With the confidence and sass you can still retain at that age, 10-year-old Mary Karr wrote in her diary, "When I grow up, I want to write half-poetry and half autobiography." With three books of poetry and two memoirs out, Karr is almost there. She is the author of The Liar's Club, the 1995 book that is often credited as among the first to herald the new craze for the form and certainly one of the best. Critics hailed it as a pitch-perfect and poetically precise rendering of growing up American in a town you want to leave. The book was a best-seller, anchoring many a book club meeting.

Now she's written the sequel, called Cherry, in which we follow her path into adolescence and—as the title might lead you to believe—loss of innocence.

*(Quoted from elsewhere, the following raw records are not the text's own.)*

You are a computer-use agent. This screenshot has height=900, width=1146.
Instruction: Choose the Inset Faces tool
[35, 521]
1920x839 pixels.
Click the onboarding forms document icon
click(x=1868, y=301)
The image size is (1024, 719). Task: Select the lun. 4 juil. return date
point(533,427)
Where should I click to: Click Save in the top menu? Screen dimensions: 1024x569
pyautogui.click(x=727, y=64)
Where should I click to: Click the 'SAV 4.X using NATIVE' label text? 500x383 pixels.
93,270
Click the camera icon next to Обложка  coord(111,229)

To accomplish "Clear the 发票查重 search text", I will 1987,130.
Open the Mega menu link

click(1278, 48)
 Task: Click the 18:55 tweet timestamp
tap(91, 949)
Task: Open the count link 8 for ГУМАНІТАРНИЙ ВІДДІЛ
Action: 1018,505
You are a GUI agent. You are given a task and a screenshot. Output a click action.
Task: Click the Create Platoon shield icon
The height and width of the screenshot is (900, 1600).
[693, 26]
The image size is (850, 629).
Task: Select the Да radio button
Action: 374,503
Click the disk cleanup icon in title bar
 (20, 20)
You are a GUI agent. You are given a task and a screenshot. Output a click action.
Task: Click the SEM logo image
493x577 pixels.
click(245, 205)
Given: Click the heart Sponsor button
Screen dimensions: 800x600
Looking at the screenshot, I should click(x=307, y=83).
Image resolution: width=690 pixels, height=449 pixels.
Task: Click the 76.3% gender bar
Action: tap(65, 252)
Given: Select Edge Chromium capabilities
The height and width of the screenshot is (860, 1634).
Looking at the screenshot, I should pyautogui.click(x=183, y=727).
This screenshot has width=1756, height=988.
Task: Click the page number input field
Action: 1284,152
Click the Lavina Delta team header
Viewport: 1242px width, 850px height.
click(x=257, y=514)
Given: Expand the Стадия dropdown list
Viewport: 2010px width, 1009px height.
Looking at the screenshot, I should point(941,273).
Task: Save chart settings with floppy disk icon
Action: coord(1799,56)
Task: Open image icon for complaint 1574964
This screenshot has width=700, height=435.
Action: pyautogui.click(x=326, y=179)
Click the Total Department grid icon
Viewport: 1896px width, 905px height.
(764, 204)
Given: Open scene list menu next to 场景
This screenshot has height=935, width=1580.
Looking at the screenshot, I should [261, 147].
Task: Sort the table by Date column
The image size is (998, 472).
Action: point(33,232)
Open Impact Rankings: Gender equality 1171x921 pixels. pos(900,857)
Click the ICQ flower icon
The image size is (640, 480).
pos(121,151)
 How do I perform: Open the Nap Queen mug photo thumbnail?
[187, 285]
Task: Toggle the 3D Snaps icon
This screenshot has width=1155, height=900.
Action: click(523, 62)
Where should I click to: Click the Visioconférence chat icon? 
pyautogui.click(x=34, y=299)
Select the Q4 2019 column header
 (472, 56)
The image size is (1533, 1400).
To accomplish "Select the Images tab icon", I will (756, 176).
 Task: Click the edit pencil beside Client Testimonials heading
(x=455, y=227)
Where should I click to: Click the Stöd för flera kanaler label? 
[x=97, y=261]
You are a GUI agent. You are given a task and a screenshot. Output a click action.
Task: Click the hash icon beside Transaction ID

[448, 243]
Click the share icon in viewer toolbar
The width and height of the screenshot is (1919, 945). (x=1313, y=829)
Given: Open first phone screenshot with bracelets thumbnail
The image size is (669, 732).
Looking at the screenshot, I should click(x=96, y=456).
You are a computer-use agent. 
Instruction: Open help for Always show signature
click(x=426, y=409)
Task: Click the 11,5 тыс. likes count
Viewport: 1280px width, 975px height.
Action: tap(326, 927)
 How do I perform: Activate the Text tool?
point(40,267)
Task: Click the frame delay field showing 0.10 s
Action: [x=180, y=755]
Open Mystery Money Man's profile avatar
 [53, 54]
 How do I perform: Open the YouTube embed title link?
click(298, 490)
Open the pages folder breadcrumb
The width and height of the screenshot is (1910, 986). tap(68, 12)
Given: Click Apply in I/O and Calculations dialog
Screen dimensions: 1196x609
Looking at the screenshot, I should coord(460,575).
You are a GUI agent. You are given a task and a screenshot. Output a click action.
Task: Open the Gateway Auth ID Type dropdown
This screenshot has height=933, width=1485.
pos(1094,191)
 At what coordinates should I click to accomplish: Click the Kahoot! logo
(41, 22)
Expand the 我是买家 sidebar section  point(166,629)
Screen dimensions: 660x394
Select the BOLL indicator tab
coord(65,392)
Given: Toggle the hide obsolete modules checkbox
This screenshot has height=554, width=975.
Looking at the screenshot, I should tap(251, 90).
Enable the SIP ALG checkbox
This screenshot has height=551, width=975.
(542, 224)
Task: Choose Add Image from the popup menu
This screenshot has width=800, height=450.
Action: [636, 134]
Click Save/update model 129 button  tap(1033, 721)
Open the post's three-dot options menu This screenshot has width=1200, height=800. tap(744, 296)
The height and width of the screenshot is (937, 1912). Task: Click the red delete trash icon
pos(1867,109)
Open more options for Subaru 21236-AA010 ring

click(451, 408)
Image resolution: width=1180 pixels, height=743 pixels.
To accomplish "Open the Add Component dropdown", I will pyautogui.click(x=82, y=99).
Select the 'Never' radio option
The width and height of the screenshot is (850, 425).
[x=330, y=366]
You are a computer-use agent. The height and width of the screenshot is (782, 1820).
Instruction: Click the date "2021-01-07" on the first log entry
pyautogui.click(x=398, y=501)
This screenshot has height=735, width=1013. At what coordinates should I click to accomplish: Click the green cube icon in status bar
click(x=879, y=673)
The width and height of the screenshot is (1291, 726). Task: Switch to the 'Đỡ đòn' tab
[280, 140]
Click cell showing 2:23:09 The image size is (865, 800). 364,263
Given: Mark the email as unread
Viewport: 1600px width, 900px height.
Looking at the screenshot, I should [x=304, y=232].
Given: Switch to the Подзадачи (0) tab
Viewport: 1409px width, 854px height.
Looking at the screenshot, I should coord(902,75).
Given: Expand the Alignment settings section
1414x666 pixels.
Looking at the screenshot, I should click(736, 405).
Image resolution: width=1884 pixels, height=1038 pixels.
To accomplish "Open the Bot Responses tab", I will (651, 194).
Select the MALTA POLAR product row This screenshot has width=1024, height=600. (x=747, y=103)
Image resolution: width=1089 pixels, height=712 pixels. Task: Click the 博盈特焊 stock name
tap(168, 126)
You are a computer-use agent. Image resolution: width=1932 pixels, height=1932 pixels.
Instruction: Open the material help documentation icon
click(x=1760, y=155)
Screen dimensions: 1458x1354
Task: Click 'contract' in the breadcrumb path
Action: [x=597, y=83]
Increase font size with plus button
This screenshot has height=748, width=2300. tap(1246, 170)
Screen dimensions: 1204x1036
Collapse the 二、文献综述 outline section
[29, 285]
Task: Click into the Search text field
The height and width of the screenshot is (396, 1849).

Newsweek writes, "Picking up where she left off in her hit memoir The Liar’s Club, Karr careers into her teens, where she discovers dope, adolescent angst and sex. Not the delightful surprise the first installment was—this time we know she can write—so let’s just call it plain delightful."

About the author
Mary Karr
Mary Karr's memoir, The Liars' Club, won the PEN/Martha Albrand Award. A poet and essayist, she has won Pushcart prizes in both genres. Her other grants and awards include the prestigious Whiting Award and the Bunting Fellowship from Radcliffe College. Her previous poetry collections are Abacus, The Devil's Tour, and Viper Rum. She is a full professor at Syracuse University.